Fibre also fails cleanly which, at first, might not look like a benefit. Twisted-pair can be physically damaged and yet continue transmitting traffic. This results in sporadic problems like corrupted communications, network drops, or poor performance. These are difficult to reproduce and time consuming to repair. It might take days before the bad cable is identified. Fibre, when physically damaged, stops transmitting altogether. This is immediately noticed and therefore can be quickly identified and replaced.

Functionality equals vulnerability. Networks connect computers to share information and resources. That is the functionality.  Once connected, what is shared is no longer private and protected. That is the vulnerability. An unplugged computer is secure. By contrast, a networked computer is vulnerable. There you have it.

The vulnerabilities, generally speaking, are that shared resources may become unavailable, corrupted, or shared with the wrong people. So we put in the network to facilitate business and then mitigate the risk by maintaining on availability, integrity, and confidentiality.

These three areas are common in all types of networks. Now, the major classifications of networks are Lans, Wans, Mans, and Pans. That is, respectively, Local Area Networks, Wide Area Networks, Metropolitan Area Networks, and Personal Area Networks. All four can be broken. All four can lose data or eat emails. And, of course, all four can leak confidential information.
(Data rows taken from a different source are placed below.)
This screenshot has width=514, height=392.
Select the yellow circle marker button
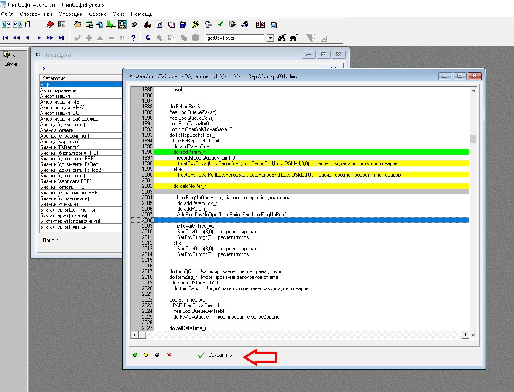pyautogui.click(x=146, y=355)
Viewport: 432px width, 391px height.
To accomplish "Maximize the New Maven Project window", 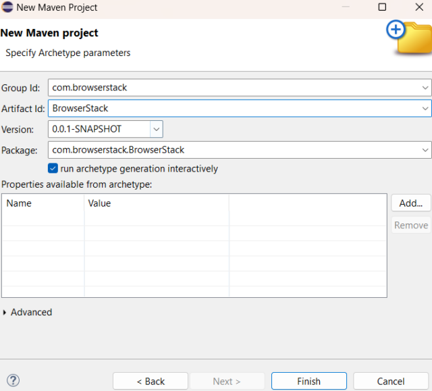I will click(382, 7).
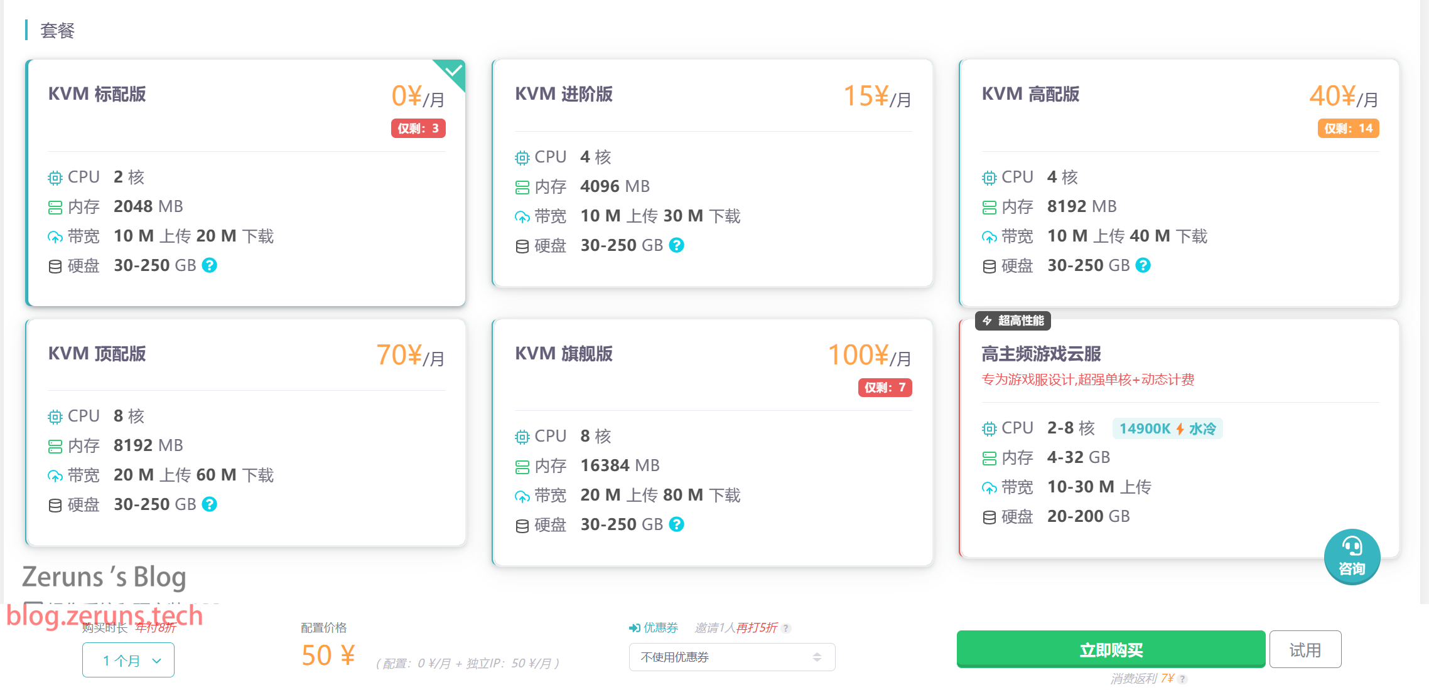Open the 1 个月 purchase duration dropdown
The image size is (1429, 690).
point(128,661)
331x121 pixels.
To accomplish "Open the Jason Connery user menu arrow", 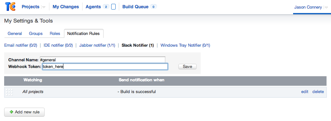I will point(326,8).
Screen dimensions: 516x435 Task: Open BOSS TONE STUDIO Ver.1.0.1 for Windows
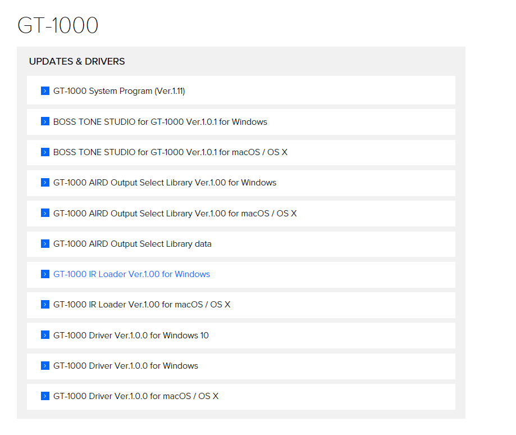click(x=160, y=122)
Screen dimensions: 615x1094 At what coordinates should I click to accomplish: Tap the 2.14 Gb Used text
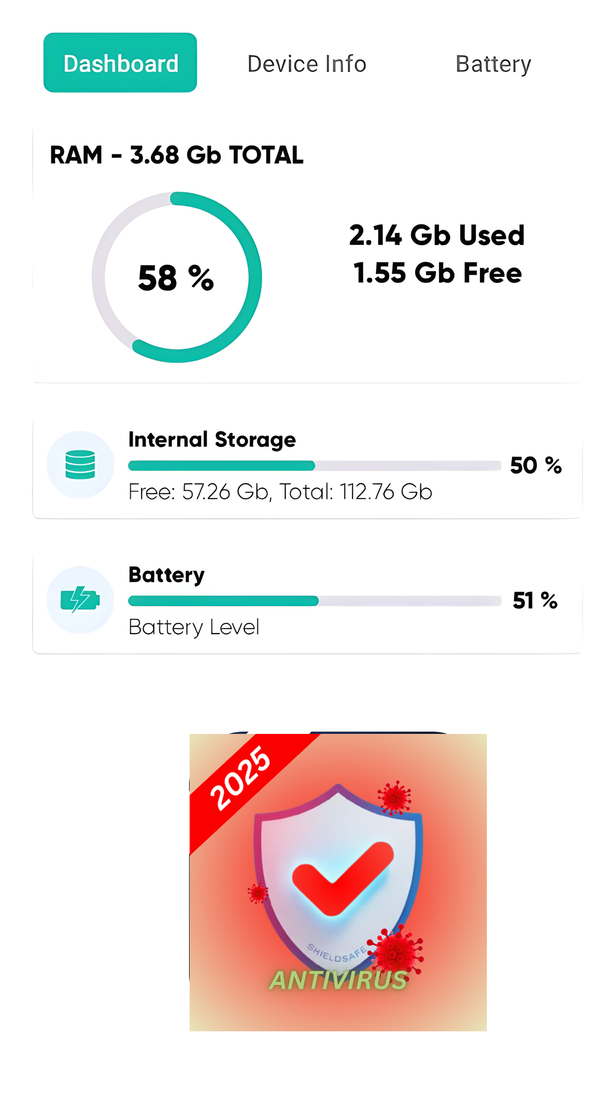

In fact, at the network level, it is best to assume no confidentiality. Sure, there might be some in Lans. But this can be broken. If you are going out over a Wan link, you have no control over the equipment. There is no guarantee that someone is not reading your data. In fact, according to the news lately, there is a good chance that someone is reading your data. Address confidentiality issues at higher layers, and focus on network availability and integrity.